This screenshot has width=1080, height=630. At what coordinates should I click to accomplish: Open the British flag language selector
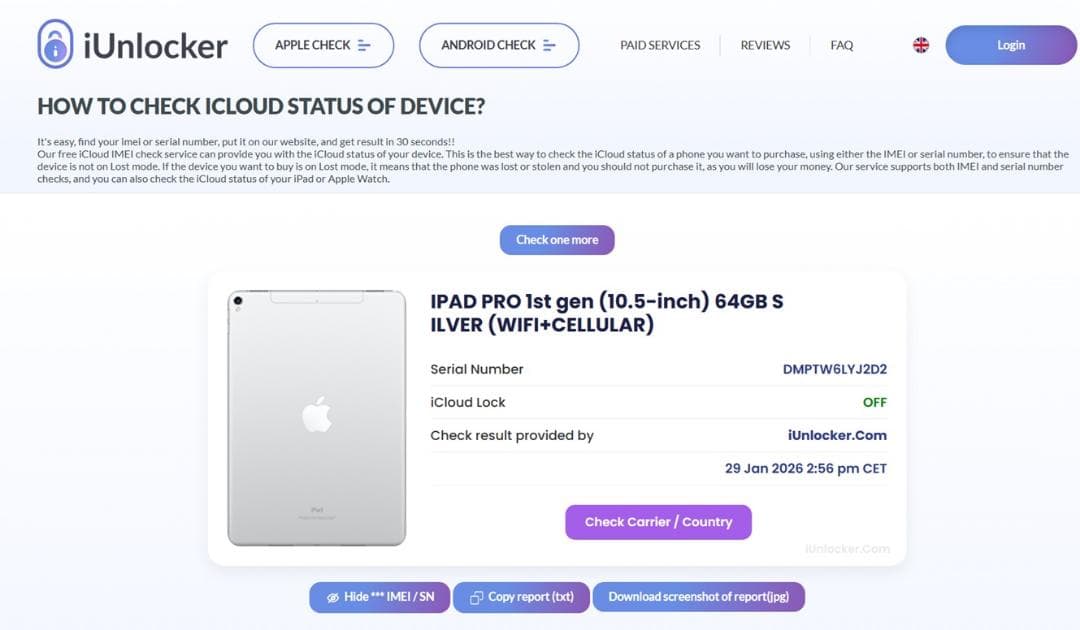pyautogui.click(x=919, y=45)
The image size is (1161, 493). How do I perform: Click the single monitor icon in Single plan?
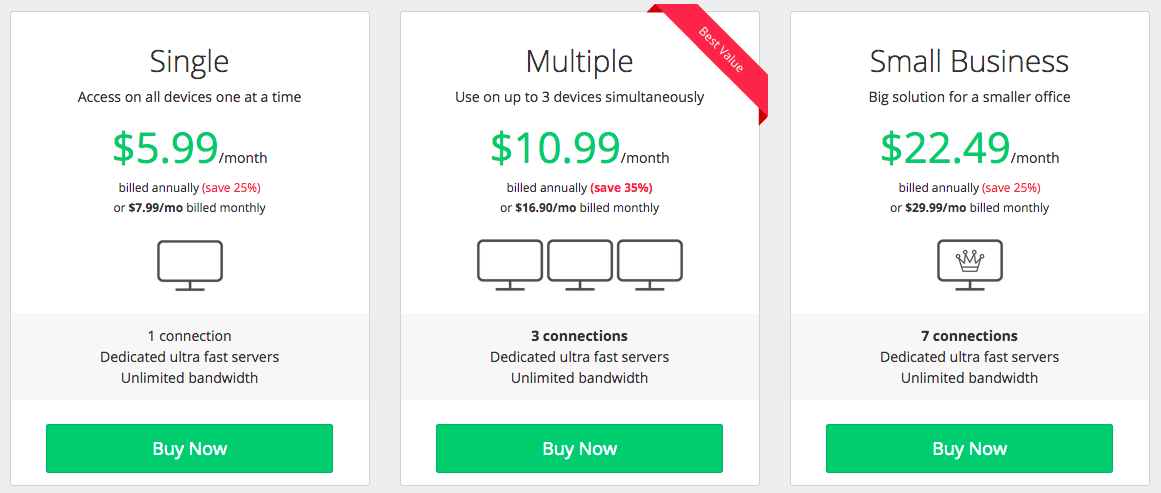pyautogui.click(x=190, y=265)
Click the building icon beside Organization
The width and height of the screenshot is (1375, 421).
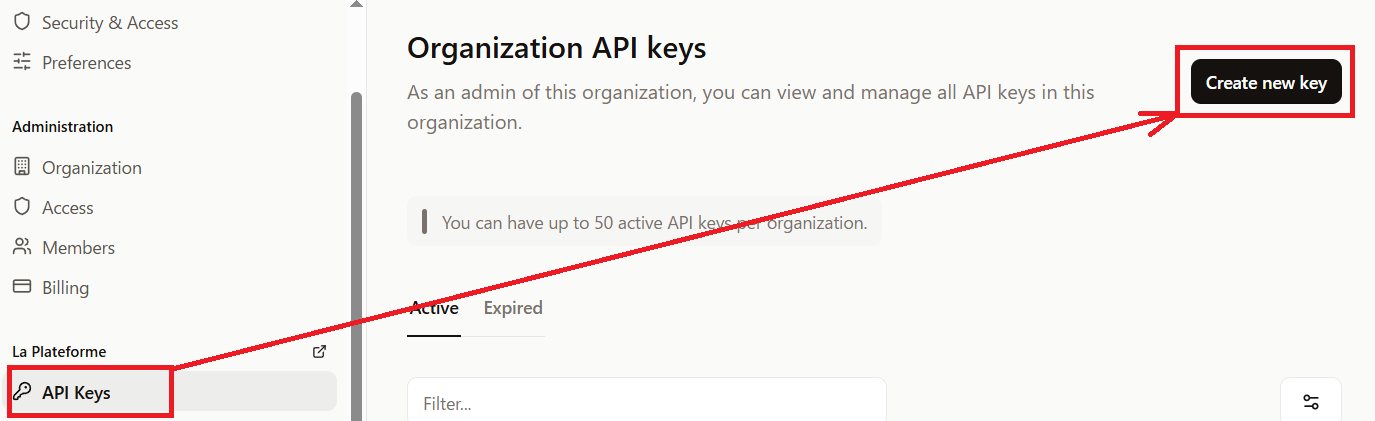tap(22, 167)
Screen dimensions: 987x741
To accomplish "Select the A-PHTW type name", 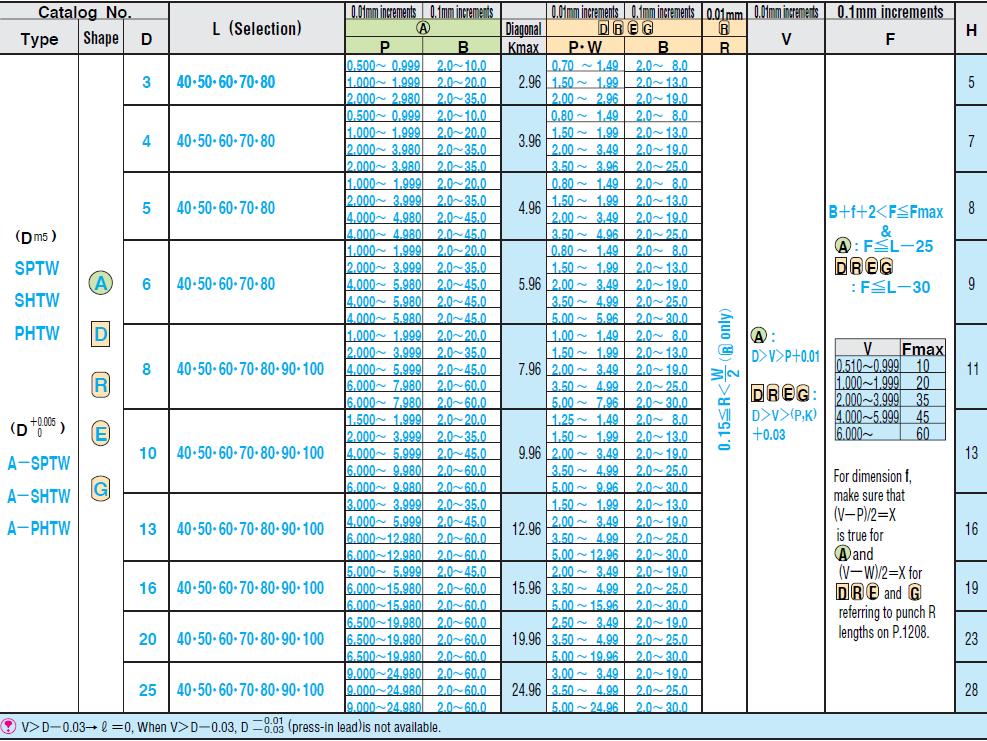I will tap(39, 528).
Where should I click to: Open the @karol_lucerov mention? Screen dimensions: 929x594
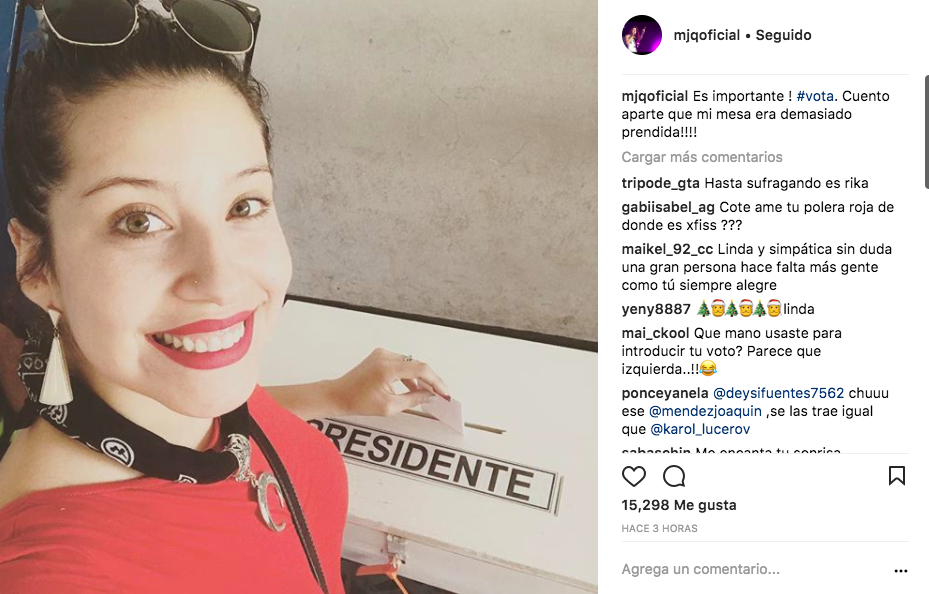[x=700, y=429]
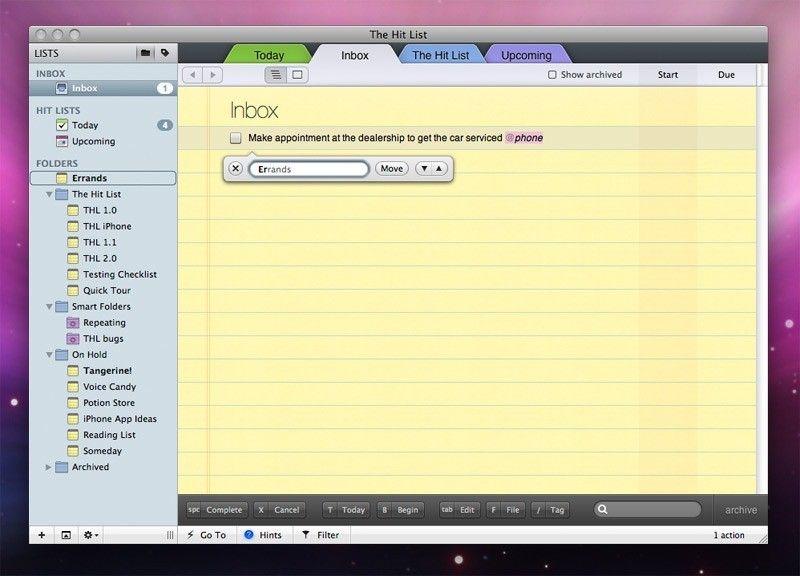Select the THL bugs smart folder
The height and width of the screenshot is (576, 800).
(103, 339)
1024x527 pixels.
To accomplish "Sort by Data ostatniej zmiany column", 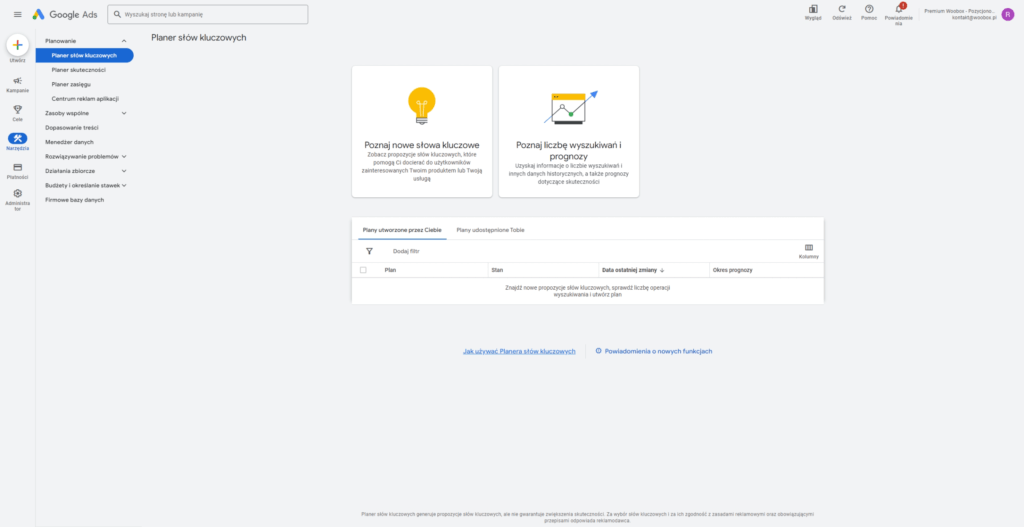I will coord(632,270).
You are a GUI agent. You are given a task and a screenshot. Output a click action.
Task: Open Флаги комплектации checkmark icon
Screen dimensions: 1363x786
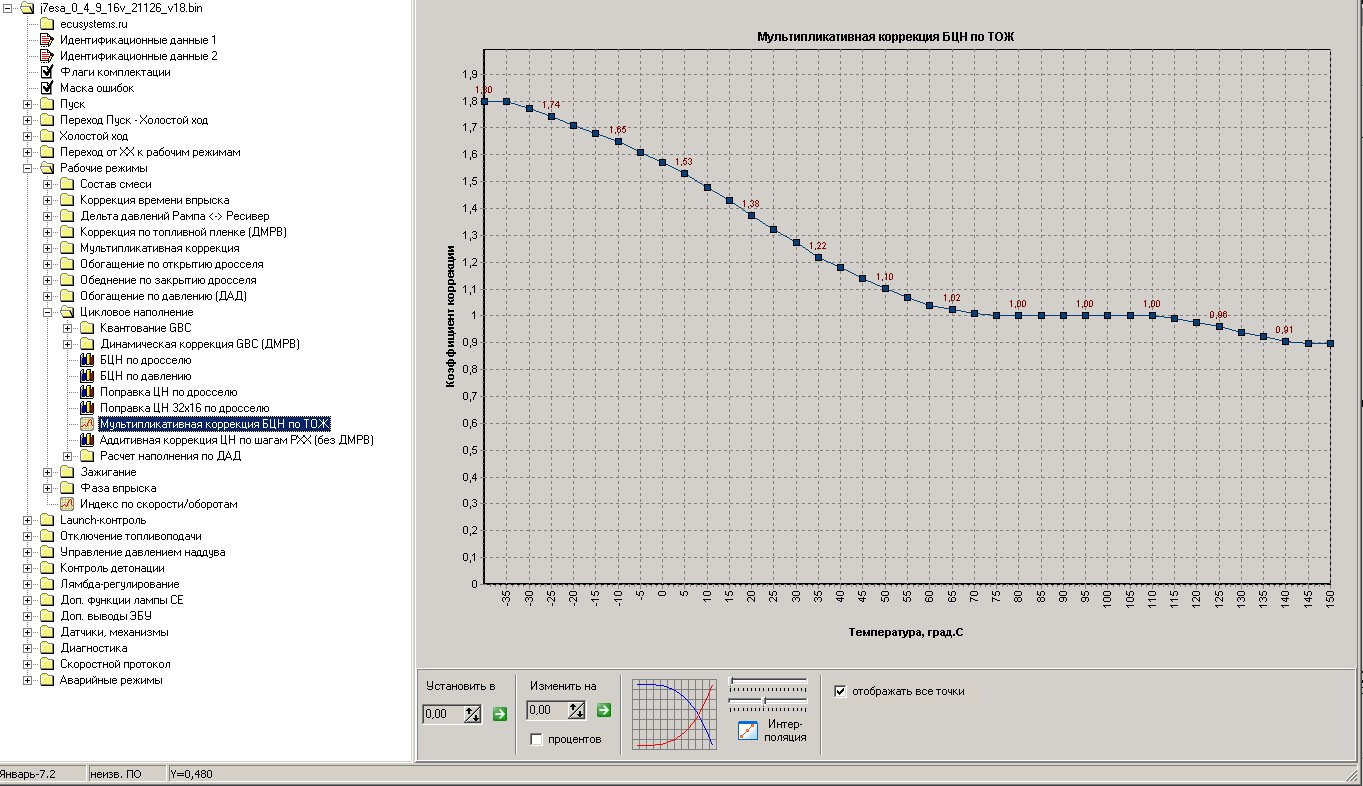pos(46,72)
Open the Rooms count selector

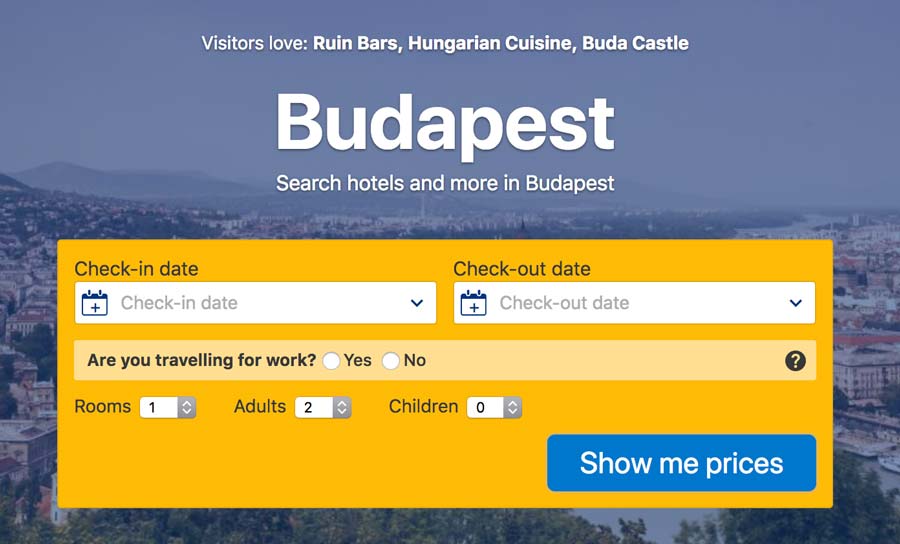168,407
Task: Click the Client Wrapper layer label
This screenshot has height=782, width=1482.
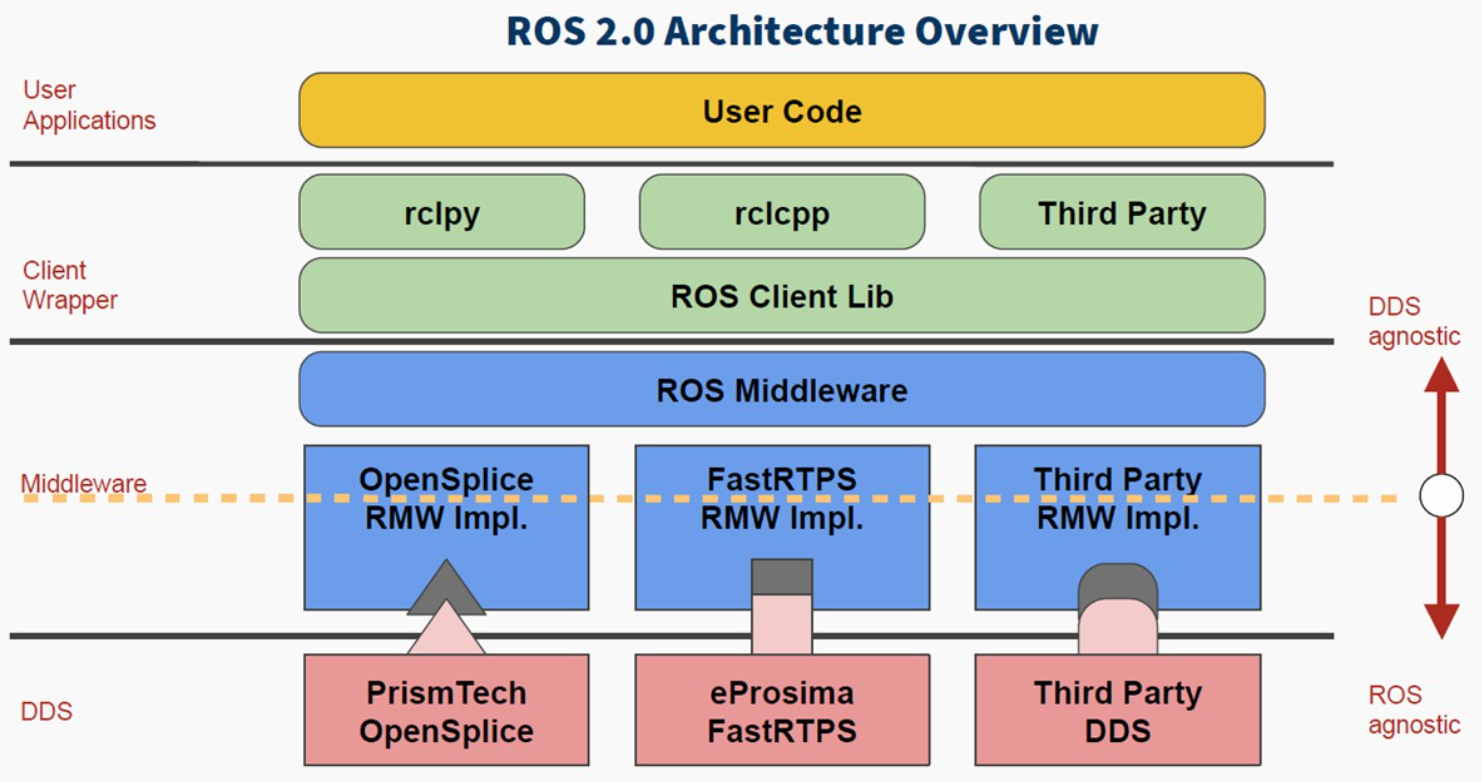Action: (70, 285)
__________
WHAT IS ASKED
Pick out every line in the items above that contains the string "height". Treat uppercase and lowercase as different.

PROBLEM SOLUTION
This screenshot has width=1080, height=630. At what coordinates should I click to accomplish: Open the British flag language selector
The width and height of the screenshot is (1375, 421).
The height and width of the screenshot is (576, 800).
This screenshot has height=782, width=1482.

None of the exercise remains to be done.